Anthropic’s AI blackmail test sparks debate over transparency about risky model behavior

Welcome to Eye on AI! I’m pitching in for Jeremy Kahn today while he is in Kuala Lumpur, Malaysia helping Fortune jointly host the ASEAN-GCC-China and ASEAN-GCC Economic Forums.

What’s the word for when the $60 billion AI startup Anthropic releases a new model—and announces that during a safety test, the model tried to blackmail its way out of being shut down?

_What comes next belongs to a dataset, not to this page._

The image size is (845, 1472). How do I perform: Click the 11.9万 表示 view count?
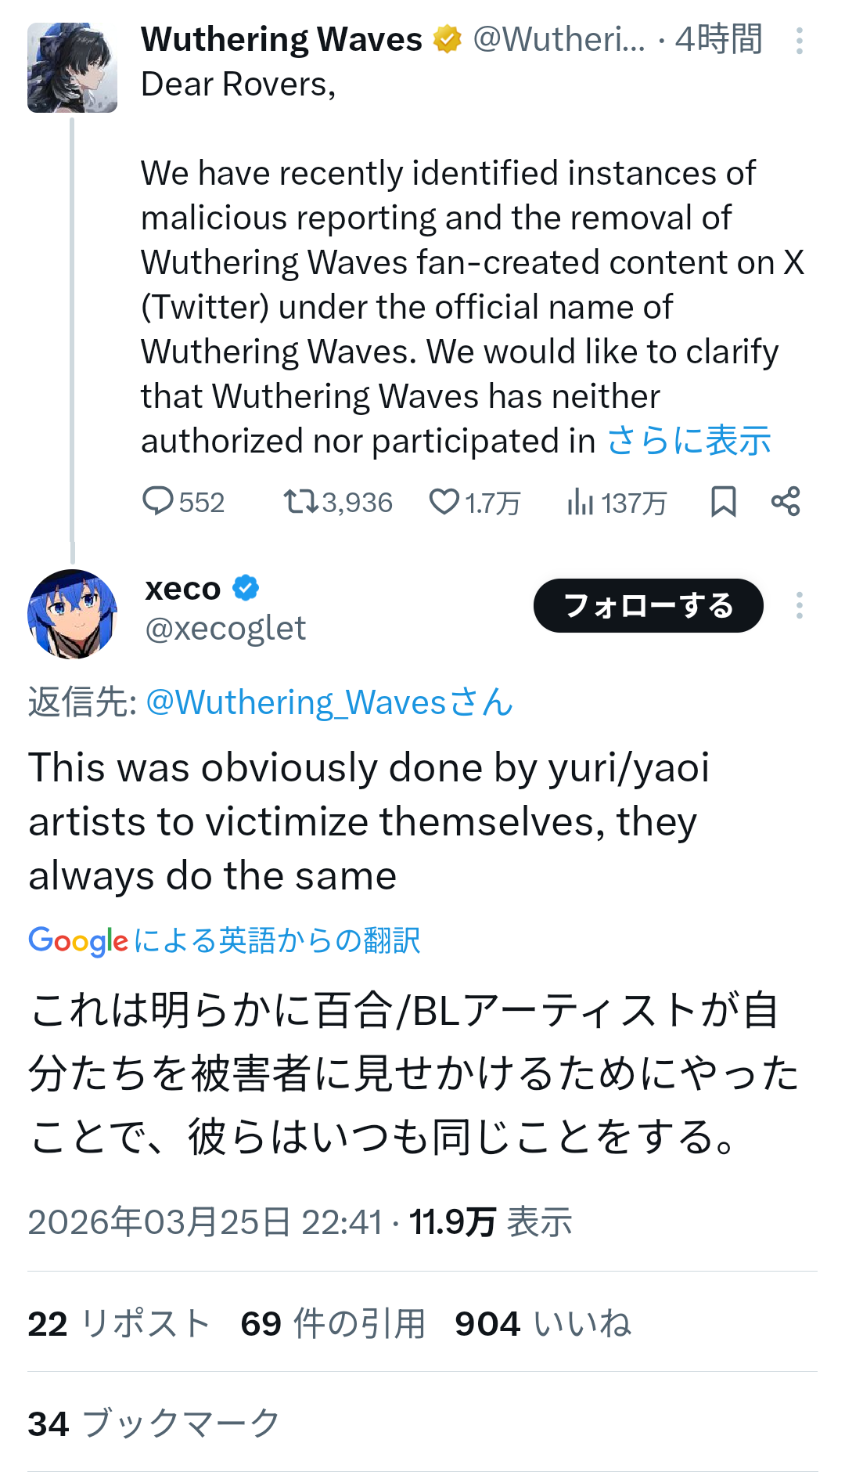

And what’s the best way to describe another test the company shared, in which the new model acted as a whistleblower, alerting authorities it was being used in “unethical” ways?

Some people in my network have called it “scary” and “crazy.” Others on social media have said it is “alarming” and “wild.”

I say it is…transparent. And we need more of that from all AI model companies. But does that mean scaring the public out of their minds? And will the inevitable backlash discourage other AI companies from being just as open?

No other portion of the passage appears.